Chinese regulators have axed their bourse’s new circuit breaker less than a week after it came into effect. Introduced on January 4 in response to the turmoil of China’s stock markets in the summer of 2015, the trading curb was intended to provide stability to the market and prevent the wild swings in prices that were seen throughout 2015.
After the circuit breaker triggered a suspension of trading for the second day in the first week of its implantation, China Securities Regulatory Commission held an internal meeting and decided to suspend the new mechanism.
The circuit breaker was designed to trigger a 15-minute suspension of trading whenever there was a five percent drop in the CSO 300 index.

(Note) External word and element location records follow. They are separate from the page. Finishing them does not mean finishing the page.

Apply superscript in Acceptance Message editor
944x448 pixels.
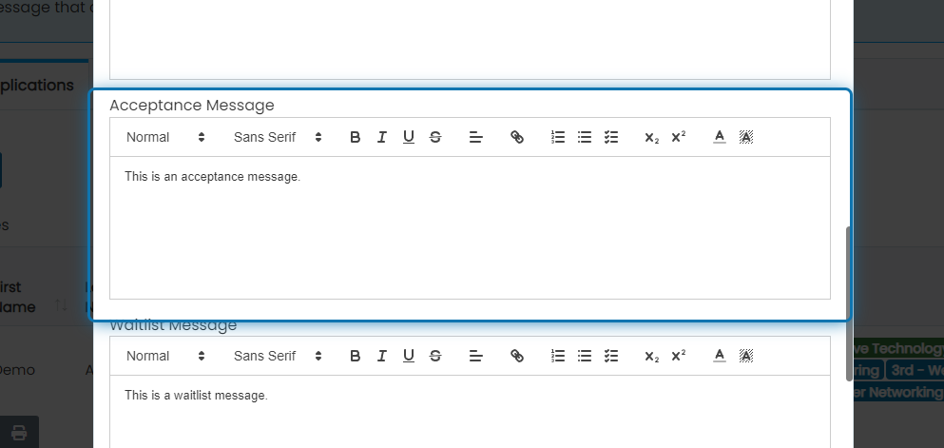pos(679,137)
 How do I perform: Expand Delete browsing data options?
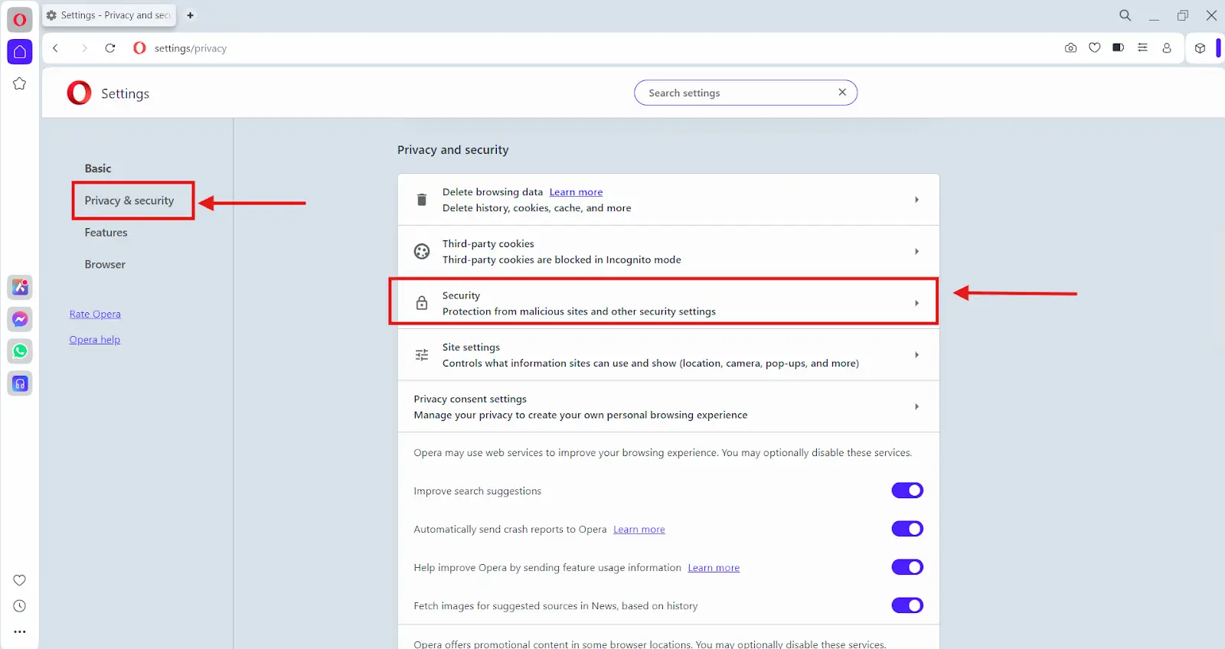coord(916,200)
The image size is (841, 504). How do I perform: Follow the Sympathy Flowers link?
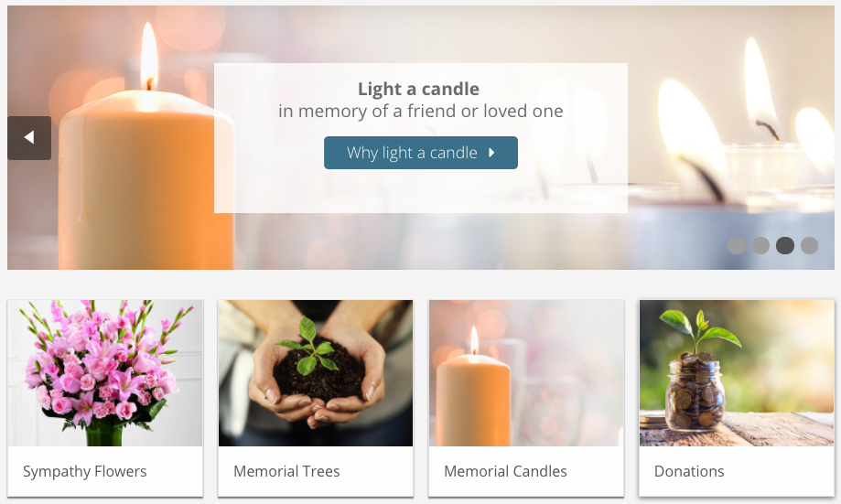85,471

A dip of seven percent or more would result in trading shutting down for the remainder of the day.
The first day of trading on January 4, 2016 saw the CSI 300 Index fall by seven percent, followed by a 7.2 percent dip on January 7, leading to the closure of markets for both days.
While most indexes have a circuit breaker mechanism, China’s circuit breaker has been criticised for being too restrictive. As Bloomberg noted, “In the US, trading is halted temporarily after declines of 7 percent and 13 percent in the Standard & Poor’s 500 Index, and only suspended for the rest of the day if losses reach 20 percent.”
The new regulation has been accused of creating greater instability, as investors look to sell shares in greater numbers and quicker, for fear of getting ‘locked in’ in the event of a trading suspension. And, in a self-fulfilling prophecy, the subsequent dip in prices from the increased volume of sales means the circuit breaker being triggered becomes even more likely.